P245. Determining patient & disease related risk factors for the development of clinical recurrence following ileocolic resection for Crohn's disease within a tertiary IBD unit
P. Morar, J. Hodgkinson, S. Thalayasingam, K. Koysombat, O. Faiz, A. Hart, J. Warusavitarne, St Mark's Hospital, Colorectal Surgery & IBD Unit, London, United Kingdom
Ileocolic resection is reserved for patients with moderate to severe Crohn's disease (CD) . Postoperative clinical recurrence (CR) can occur in up to 26% in the first year and 41% within 5 years . Predicting the risk of early CR is key in determining appropriate treatment strategies. Current studies suggest a history of smoking, recurrent surgery and penetrating disease contribute to early CR [2,3]. Our study aims to determine patient and disease related preoperative risk factors for the development of early CR within a tertiary referral unit.
We retrospectively reviewed case notes of 147 subjects who underwent ileocolic resection for CD over a six year period. All patient (gender, smoking history, family history) and disease (age of disease onset, disease location, disease phenotype and surgical CD history) related variables were extracted. CR was defined as an initiation or change in medical treatment for recurrent symptoms with endoscopic or radiological evidence of active disease.

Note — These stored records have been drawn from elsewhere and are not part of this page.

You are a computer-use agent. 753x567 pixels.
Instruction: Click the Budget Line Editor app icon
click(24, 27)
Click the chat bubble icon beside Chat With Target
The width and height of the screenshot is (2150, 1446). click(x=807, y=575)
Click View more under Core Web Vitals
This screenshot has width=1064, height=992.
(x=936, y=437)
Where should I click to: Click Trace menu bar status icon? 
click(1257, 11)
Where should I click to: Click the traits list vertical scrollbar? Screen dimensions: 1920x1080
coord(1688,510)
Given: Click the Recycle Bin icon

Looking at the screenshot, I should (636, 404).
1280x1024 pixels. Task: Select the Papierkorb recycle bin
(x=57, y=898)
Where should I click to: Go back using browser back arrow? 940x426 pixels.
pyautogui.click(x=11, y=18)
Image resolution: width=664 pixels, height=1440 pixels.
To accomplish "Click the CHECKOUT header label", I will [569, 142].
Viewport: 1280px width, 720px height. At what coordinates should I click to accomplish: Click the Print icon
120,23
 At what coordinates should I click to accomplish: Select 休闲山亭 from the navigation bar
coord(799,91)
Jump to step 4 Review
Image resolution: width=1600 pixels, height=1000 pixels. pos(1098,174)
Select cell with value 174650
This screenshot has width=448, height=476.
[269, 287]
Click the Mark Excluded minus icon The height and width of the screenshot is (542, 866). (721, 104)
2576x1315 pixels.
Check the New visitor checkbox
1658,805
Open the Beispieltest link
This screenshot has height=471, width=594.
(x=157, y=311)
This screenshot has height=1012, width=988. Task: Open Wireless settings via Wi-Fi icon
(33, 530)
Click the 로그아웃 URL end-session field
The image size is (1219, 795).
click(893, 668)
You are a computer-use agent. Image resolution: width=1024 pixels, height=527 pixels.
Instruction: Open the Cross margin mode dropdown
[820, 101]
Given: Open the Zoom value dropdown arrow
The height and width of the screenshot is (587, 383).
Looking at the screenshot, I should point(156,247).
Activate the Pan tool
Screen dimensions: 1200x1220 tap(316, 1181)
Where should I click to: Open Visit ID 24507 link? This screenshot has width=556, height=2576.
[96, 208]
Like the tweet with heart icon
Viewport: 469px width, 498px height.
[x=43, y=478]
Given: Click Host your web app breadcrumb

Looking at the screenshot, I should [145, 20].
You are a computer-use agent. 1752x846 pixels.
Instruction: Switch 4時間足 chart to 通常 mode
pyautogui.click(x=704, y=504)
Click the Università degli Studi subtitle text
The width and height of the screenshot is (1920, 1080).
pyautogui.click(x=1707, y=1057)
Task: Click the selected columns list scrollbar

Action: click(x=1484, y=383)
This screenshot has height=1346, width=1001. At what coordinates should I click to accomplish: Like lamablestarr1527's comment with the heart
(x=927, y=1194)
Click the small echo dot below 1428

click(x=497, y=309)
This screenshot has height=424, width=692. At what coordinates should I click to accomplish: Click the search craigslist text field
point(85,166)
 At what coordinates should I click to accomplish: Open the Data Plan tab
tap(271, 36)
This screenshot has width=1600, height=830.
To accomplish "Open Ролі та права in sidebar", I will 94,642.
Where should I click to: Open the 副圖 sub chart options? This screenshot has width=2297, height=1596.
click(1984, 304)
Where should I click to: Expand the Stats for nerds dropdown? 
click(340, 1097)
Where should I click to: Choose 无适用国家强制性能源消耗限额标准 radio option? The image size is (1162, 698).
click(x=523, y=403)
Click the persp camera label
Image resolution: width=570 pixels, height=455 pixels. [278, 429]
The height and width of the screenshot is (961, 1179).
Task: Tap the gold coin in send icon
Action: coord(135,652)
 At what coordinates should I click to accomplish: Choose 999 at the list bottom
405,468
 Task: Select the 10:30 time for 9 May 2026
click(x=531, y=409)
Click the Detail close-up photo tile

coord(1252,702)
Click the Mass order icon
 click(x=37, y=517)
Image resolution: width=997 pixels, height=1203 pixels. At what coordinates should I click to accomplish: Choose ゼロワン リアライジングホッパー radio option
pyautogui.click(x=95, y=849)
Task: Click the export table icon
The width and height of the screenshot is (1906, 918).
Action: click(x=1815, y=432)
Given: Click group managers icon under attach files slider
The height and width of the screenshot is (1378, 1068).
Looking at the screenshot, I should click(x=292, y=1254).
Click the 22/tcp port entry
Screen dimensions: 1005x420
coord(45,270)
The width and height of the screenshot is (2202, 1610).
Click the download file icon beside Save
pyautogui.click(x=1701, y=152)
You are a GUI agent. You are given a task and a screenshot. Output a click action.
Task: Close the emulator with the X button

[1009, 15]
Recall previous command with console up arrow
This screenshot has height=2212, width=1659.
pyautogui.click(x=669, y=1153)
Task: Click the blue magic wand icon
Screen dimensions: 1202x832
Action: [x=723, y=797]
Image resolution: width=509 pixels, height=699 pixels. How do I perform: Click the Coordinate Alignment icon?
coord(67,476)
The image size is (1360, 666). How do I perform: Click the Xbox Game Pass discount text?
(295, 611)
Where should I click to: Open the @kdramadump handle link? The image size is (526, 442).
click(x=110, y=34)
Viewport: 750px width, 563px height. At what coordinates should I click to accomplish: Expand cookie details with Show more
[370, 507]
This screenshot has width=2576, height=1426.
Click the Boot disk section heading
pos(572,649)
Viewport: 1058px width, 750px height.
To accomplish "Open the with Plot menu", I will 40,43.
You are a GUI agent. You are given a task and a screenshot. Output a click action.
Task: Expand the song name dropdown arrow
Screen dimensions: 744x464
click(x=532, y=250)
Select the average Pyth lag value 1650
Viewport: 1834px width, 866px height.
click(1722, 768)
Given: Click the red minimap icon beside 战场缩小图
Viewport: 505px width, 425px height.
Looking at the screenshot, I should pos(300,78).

Time to CR was measured in months after surgery. Univariate analysis was performed using the log rank test and multivariate analysis was performed using cox regression analysis.
One hundred and thirty-one subjects had long term follow up data. Fifty-two developed CR (39.7%). On univariate analysis, ileocolic (p = 0.053) and recurrent surgery (p = 0.057) were associated with earlier CR.
Multivariate analysis demonstrates that ileocolonic disease (p = 0.013) and recurrent surgery (p = 0.024) are both significantly associated with the presence of earlier CR when adjusting for all disease related variables.
|Variable, category a||Clinical recurrence, N (%)||Remission, N (%)||Total, N (%)||Univariate P value||Multivariate P value||OR||95% CI for OR|
|Age of disease onset|
|<16 (A1)||10 (41.6)||14 (58.3)||24 (18.3)||0.387||0.873||1.097||0.35–3.41|
|16–40 (A2)||36 (39.6)||55 (60.4)||91 (69.5)||0.140||2.11||0.78–5.67|
|>40 (A3)*||5 (38.4)||8 (61.5)||13 (9.9)|
|Location of Crohn's disease|
|Ileocolic (L3)||30 (46.9)||34 (53.1)||64 (48.9)||0.053||0.013||2.14||1.17–3.90|
|Terminal ileum (L1)*||22 (32.8)||45 (67.2)||67 (51.1)|
|Crohn's disease phenotype|
|Stricturing (B2)||28 (41.8)||39 (58.2)||67 (51.1)||0.562||0.738||1.11||0.62–1.98|
|Penetrating (B3)*||24 (37.5)||40 (62.5)||64 (48.9)|
|Crohn's disease surgical history|
|Recurrent surgery||30 (42.9)||40 (57.1)||70 (53.4)||0.057||0.024||1.99||1.10–3.60|
|Primary resection*||21 (35.6)||38 (64.4)||59 (45)|
|OR, odds ratio; CI, confidence interval. a Asterisk indicates reference category for multivariate analysis.|
Our data suggests the presence of ileocolic disease and recurrent CD surgery are independent risk factors for the development of earlier CR. Our study confirms current evidence of recurrent surgery being associated with earlier CR . There is wide variation in the literature with the association of disease location as a risk factor for CR [2,3,5]. The suggestion of ileocolic disease involvement in earlier CR warrants further analysis with prospective studies.
1. Van Assche, G et. al., (2010), The Second European Evidence-based Consensus On The Diagnosis And Management Of Crohn's Disease: Definitions And Diagnosis, Journal of Crohn's and Colitis, 7–27.
2. Buisson A et. al., (2012), Review article: The Natural History Of Postoperative Crohn's Disease Recurrence, Alimentary Pharmacology & Therapeutics, 625–633.
3. De Cruz, P et. al., (2012), Postoperative Recurrent Luminal Crohn's Disease: A Systematic Review, Inflammatory Bowel Diseases, 758–777.
4. Ardizzone, S. et. al., (2004), Azathioprine And Mesalamine For Prevention Of Relapse After Conservative Surgery For Crohn's Disease, Gastroenterology, 730–740.
5. Borley NR et. al., (1997), Preventing Postoperative Recurrence Of Crohn's Disease, The British Journal of Surgery, 1493–1502.